Ende der Woche war es, da fuhr das Schiff, auf dem ich mich befinde, unter lautem Tuten aus dem Hafen, und da dachte ich, was für schöne und gefährliche Bilder die Seefahrt für das Zusammenleben zu zweit, auch Ehebund genannt, bietet: den Hafen der Ehe, in dem man sicher landet und den man nicht mehr verlassen sollte, weil draußen, auf den Meeren der Welt, man in unruhige Gewässer gerät, ja zu stranden droht. Und schon musste ich in der Bordzeitung bei der Abfahrt aus Port Louis auf Mauritius lesen: "Mann über Bord". Es handelte sich um Martin Krug, den Lotsen und Anker und Kapitän im Ehe- und Liebesleben seiner Frau Veronica Ferres.
Mit blankem Entsetzen las ich, dass auch diese Ehe, die man als die glücklichste, treueste, beständigste kannte, in den öffentlichen Fluten zerschellt bzw. verschollen war. Hatten die beiden ihr Glück nicht zweistimmig wie einstimmig in den höchsten Tönen besungen wie eine einzige Glückskantate, gegen die der jubilierende Gesang einer Haubenlerche wie tapsiges brummiges Froschgequake wirkte?

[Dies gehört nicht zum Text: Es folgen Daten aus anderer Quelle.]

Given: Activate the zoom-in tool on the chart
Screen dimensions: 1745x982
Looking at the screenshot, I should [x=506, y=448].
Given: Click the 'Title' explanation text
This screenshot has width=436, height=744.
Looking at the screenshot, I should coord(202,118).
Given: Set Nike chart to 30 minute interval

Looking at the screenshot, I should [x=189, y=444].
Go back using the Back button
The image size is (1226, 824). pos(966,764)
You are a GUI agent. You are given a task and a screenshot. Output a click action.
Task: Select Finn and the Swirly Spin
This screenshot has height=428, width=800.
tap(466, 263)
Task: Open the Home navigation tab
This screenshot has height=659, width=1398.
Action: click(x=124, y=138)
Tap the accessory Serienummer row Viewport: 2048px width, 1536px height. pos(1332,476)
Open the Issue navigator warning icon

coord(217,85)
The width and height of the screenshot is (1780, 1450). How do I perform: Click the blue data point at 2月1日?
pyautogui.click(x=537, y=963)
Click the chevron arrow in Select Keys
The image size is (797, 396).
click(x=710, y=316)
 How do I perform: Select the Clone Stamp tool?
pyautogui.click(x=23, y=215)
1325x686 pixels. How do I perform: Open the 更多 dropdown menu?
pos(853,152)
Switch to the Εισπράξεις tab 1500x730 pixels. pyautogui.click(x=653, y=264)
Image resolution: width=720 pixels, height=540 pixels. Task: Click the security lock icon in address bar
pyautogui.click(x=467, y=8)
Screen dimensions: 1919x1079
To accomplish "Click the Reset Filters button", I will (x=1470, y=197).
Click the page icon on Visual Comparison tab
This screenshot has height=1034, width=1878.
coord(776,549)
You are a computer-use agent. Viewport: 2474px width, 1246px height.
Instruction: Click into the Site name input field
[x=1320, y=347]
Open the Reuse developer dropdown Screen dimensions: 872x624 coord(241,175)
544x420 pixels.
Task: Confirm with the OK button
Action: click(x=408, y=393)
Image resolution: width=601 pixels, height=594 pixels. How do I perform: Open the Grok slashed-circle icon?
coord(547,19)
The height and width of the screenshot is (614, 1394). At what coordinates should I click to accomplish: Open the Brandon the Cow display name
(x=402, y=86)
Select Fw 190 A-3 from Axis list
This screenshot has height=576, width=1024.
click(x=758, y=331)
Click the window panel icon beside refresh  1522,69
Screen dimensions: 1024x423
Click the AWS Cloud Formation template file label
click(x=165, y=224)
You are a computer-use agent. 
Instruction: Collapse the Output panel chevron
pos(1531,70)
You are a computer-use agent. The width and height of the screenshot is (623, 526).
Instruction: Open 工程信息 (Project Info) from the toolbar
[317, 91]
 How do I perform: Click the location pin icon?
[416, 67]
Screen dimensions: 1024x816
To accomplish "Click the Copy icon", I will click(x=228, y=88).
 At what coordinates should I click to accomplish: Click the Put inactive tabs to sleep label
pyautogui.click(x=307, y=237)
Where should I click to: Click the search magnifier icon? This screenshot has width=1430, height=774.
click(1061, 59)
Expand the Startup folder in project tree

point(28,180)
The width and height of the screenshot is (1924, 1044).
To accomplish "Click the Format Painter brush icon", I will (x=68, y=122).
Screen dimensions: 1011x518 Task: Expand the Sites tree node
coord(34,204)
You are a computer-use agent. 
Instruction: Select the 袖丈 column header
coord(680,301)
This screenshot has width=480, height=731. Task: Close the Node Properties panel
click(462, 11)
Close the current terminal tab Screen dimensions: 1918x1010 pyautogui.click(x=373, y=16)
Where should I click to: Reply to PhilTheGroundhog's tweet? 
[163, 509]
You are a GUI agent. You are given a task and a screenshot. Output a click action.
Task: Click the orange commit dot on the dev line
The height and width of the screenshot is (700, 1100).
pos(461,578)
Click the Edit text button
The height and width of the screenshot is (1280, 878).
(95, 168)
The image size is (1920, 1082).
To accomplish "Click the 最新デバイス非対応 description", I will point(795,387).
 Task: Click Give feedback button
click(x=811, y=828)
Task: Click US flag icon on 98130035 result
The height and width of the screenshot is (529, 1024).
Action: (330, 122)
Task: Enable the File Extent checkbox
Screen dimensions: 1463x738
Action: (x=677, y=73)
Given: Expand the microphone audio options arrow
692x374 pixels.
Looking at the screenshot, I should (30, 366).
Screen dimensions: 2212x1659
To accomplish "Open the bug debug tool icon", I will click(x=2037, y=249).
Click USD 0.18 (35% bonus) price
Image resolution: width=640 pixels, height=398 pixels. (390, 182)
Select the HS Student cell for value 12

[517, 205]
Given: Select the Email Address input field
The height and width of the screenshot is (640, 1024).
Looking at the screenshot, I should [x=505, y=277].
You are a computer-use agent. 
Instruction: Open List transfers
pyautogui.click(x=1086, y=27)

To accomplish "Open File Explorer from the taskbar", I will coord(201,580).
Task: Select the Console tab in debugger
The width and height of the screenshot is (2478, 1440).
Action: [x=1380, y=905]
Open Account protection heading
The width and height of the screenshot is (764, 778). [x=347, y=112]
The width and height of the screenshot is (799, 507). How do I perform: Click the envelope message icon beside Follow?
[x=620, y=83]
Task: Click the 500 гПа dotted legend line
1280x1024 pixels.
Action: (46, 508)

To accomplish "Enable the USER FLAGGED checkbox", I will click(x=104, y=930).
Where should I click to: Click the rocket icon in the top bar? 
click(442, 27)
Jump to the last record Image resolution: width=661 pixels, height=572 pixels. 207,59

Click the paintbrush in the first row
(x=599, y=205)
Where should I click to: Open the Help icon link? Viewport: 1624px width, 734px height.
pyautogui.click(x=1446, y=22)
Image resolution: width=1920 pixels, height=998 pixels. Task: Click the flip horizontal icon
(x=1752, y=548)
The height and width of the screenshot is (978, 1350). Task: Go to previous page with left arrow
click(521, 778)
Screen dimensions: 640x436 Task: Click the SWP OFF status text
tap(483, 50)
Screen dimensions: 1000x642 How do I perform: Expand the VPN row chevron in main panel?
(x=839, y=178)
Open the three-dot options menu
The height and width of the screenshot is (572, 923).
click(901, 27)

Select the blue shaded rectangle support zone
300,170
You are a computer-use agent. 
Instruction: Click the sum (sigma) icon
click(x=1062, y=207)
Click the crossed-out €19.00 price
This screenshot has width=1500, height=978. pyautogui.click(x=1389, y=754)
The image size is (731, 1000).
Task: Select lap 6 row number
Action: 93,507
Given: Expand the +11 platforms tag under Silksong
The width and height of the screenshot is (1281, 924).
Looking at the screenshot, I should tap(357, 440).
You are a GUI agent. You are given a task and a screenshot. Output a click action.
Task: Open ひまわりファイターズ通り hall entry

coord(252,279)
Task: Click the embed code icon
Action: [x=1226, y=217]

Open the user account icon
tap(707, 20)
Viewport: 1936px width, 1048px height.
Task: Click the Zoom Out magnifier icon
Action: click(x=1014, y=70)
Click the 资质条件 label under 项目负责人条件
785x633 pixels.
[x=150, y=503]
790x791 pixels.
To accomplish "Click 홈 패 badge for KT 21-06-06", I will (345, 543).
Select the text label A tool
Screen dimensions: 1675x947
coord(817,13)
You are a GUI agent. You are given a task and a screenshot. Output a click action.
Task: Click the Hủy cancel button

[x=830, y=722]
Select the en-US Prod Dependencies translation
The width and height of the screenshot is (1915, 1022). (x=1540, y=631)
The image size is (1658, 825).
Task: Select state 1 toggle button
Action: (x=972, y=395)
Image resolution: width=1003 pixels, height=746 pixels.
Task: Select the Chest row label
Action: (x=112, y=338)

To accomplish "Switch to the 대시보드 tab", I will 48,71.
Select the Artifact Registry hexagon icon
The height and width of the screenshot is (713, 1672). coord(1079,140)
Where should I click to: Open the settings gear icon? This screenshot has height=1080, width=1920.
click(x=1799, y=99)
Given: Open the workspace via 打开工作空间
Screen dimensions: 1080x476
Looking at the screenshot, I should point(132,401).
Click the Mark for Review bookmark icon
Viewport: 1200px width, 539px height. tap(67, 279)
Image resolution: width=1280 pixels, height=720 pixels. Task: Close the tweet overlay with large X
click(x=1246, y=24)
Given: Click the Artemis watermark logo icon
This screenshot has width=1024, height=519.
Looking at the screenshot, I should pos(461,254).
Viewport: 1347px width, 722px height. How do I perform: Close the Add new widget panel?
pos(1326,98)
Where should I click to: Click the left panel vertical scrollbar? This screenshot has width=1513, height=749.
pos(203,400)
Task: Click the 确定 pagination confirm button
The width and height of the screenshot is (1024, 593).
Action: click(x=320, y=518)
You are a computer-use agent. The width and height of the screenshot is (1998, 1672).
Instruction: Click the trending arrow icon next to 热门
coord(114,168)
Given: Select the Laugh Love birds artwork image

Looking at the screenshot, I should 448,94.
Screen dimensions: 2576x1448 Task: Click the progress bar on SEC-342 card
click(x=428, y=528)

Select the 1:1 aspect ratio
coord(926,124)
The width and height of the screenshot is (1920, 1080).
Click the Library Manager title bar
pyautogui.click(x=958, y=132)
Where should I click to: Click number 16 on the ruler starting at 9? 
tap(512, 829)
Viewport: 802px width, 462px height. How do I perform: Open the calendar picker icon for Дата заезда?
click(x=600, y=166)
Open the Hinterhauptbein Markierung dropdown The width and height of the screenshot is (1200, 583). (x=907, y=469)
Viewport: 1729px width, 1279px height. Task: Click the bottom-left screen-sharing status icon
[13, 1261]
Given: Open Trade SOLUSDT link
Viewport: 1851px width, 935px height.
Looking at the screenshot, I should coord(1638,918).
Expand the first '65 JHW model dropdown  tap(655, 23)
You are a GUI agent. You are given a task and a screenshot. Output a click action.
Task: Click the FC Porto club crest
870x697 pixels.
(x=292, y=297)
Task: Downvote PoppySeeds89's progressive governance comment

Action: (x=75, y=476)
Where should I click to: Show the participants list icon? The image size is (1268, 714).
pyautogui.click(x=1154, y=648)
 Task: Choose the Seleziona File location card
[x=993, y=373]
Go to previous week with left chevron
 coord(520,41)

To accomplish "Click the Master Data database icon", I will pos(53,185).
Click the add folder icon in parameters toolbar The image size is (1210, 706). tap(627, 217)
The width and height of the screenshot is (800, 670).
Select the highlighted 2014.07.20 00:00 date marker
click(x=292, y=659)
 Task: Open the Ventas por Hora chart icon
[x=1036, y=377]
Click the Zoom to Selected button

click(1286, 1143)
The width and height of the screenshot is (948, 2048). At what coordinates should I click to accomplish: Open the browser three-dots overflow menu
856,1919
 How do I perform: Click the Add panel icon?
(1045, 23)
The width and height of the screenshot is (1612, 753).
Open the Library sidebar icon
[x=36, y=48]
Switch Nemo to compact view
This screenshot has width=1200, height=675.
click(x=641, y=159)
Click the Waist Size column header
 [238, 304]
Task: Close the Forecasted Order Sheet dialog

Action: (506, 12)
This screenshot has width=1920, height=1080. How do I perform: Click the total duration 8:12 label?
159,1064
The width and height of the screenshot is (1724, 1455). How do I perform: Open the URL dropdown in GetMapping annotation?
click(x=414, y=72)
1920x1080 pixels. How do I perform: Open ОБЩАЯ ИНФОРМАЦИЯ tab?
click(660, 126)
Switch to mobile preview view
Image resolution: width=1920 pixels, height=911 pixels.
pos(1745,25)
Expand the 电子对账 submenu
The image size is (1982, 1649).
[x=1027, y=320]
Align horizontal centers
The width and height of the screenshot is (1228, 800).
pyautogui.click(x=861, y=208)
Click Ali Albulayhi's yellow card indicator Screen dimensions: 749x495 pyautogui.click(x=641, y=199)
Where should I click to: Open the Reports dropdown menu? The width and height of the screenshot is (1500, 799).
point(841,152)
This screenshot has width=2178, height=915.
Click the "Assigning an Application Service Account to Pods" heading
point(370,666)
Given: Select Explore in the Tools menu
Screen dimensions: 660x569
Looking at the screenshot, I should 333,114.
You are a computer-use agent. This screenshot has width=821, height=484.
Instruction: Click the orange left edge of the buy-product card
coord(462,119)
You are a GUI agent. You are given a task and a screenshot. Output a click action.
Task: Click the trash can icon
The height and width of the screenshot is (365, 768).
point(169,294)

Schon beim Kennenlernen überfiel Deutschlands begnadetste Schauspielerin und Selbstdarstellerin eine Romeo-und-Julia-Ahnung: "Ich sah in diese stahlblauen Paul-Newman-Augen (nämlich die Martin Krugs) und dachte nur noch: Lieber Gott, lass diesen Kelch an mir vorübergehen, das wird gefährlich!" Krug und Kelch am Ölberg, o Jesus mein! Stattdessen ging der Krug so lange zu ihrem Munde, bis er brach. Im verflixten siebenten Jahr.
Und so erklärte sie, ganz souverän Regierungssprecherin ihrer zerbrochenen Zweierkoalition: "Trotz aller ehrlichen Bemühungen hatte unsere Ehe keine Zukunft mehr. Vielleicht waren wir zu viel für andere da und hatten zu wenig Zeit für uns selbst!" Eine Umschreibung fürs Fremdgehen? Keineswegs! Ein Bekenntnis zum Altruismus, zum Publikum, zu den anderen.
Beim Fernsehpreis, den sie im Unterschied zu Marcel Reich-Ranicki annahm, und zwar persönlich, hat sie ihr unauflösliches Dilemma geschildert. Sie wollte an diesem Abend eigentlich zu Vitali Klitschko oder mit ihrem Mann zum Fußballländerspiel. Oder umgekehrt?
Egal. Sie gingen zum Fernsehpreis. Und waren wieder nur für andere da. Und der Kelch ging zur Neige. Und der Krug zerbrach.